**SOURCE TEXT:**
+ + + + +

Speculation: Ryzen 4000 series/Zen 3

jamescox · Nov 22, 2019

itsmydamnation said:
@int64 , @tamz-msc

How do you people come to this conclusion? You have a SOC that has near 100ms longer memory latency compared to skylake, over 200ms to memory is atrocious (ddr4 2400!) . 2 core Cannon lake doesn't have anything special on the cache front ( exact same config as skylake) yet clock for clock has the same performance as skylake. So unless your assertion is the performance impact of near 100ms of extra access latency is 0 then cannonlake core increased IPC and offset the loss of memory system performance.

Note the “ms” is milliseconds, which you should not have as a latency figure unless you are talking about spinning rust random access latency. DRAM latencies are in nanoseconds. In the nanosecond range, even driving a signal through a wire on the chip can be significant. I believe the Pentium4 actually had two pipeline stages just to drive signals long distance across the chip. This is also why I was surprised that the 4 core cluster went away so soon. I guess they can get low enough latency to due a monolithic cache with 8 cores at 7nm+. I am not sure what the enabler is for that. Perhaps wire length is reduced significantly due to the actual area of the cache being much smaller for it’s size vs. 14 nm.

DrMrLordX · Nov 23, 2019

itsmydamnation said:
at which point SMT 4 will be in Zen4 because they both have 4's in them.... 100% confirmed!!!!

That won't fly in China, no sir!

Tetraphobia - Wikipedia

en.wikipedia.org

exquisitechar · Nov 23, 2019

itsmydamnation said:
@int64 , @tamz-msc

How do you people come to this conclusion? You have a SOC that has near 100ms longer memory latency compared to skylake, over 200ms to memory is atrocious (ddr4 2400!) . 2 core Cannon lake doesn't have anything special on the cache front ( exact same config as skylake) yet clock for clock has the same performance as skylake. So unless your assertion is the performance impact of near 100ms of extra access latency is 0 then cannonlake core increased IPC and offset the loss of memory system performance.

Charlie Demerjian also said that the Cannon Lake core increased IPC. It’s just that the implementation we got is underwhelming, as you say.

Richie Rich · Nov 23, 2019

Thunder 57 said:
No, it really isn't. Too bad we have to keep hearing you and others repeat this over and over until it actually comes out.

+ + + + +

**SOURCE MATERIAL:**
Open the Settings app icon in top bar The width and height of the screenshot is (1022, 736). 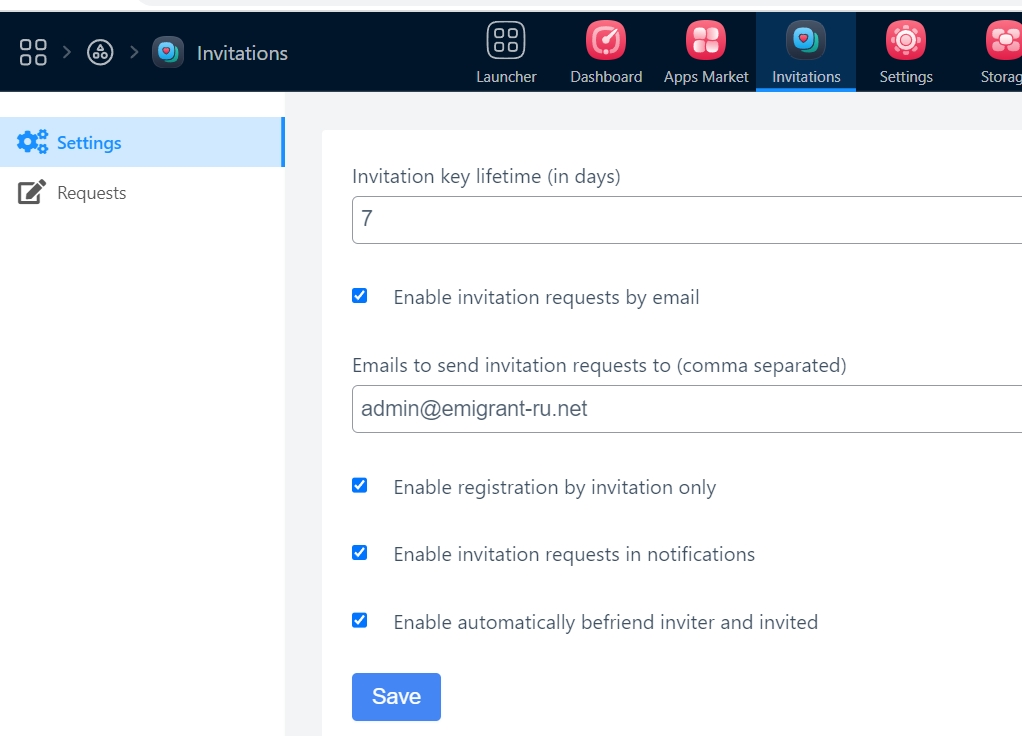click(x=906, y=41)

+ + + + +

**CHALLENGE A:**
In the Ryzen 4000 speculation thread, swap "skylake" for "Coffee Lake" and give the passage between "Tetraphobia - Wikipedia" and "as you say.", inclusive.
**CHALLENGE B:**
Carry the Ryzen 4000 speculation thread on from its last sentence.

**FINAL RESULT A:**
Tetraphobia - Wikipedia

en.wikipedia.org

exquisitechar · Nov 23, 2019

itsmydamnation said:
@int64 , @tamz-msc

How do you people come to this conclusion? You have a SOC that has near 100ms longer memory latency compared to Coffee Lake, over 200ms to memory is atrocious (ddr4 2400!) . 2 core Cannon lake doesn't have anything special on the cache front ( exact same config as Coffee Lake) yet clock for clock has the same performance as Coffee Lake. So unless your assertion is the performance impact of near 100ms of extra access latency is 0 then cannonlake core increased IPC and offset the loss of memory system performance.

Charlie Demerjian also said that the Cannon Lake core increased IPC. It’s just that the implementation we got is underwhelming, as you say.

**FINAL RESULT B:**
Here it is, one more time. I wish I could print out 1000 copies and tape them all over your home until you get it.

View attachment 13532

Imagine you are AMD employee responsible for creating this slide and you know Zen 3 has SMT4. Your goal is to avoid disclose SMT4 and other significant uarch changes because it is planned to be revealed on spring 2020. So lets assume that disclosing Zen3 SMT4 breakthrough feature during Zen2 presentation is not good idea.

What would you put there? You have simply two options:

- leave it empty (this would mean there is something hidden and provoke even bigger speculations)
- put "2X" (knowing SMT4 CPU can run at SMT2 mode too, so you are not technicaly lying and keeps uarch secrets hidden until oficial Zen3 presentation)

Most people was predicting small changes for Zen3 (something like Zen2+ was expected) which exclude SMT4 (I agree, that's logical and I understand why most people didn't beleive those SMT4 speculations). However now when AMD confirmed Zen3 is completely new uarch things changed up side down. New uarch means opportunity for feature set expansion (6xALUs, SMT4, AVX512 half speed) as a solid base for future iterations of Zen4 and 5. This slide proves that Zen3 will be SMT2 capable but not excluding SMT4. Saying Zen3 has no SMT4 feature for 100% is very extreme opinion (only AMD engineers can say this, silicon matters not letters at some slide).

I'm more Heinrich Schliemann type of guy. He admitted the myth about Troy to be truth and following this he actually found the lost city.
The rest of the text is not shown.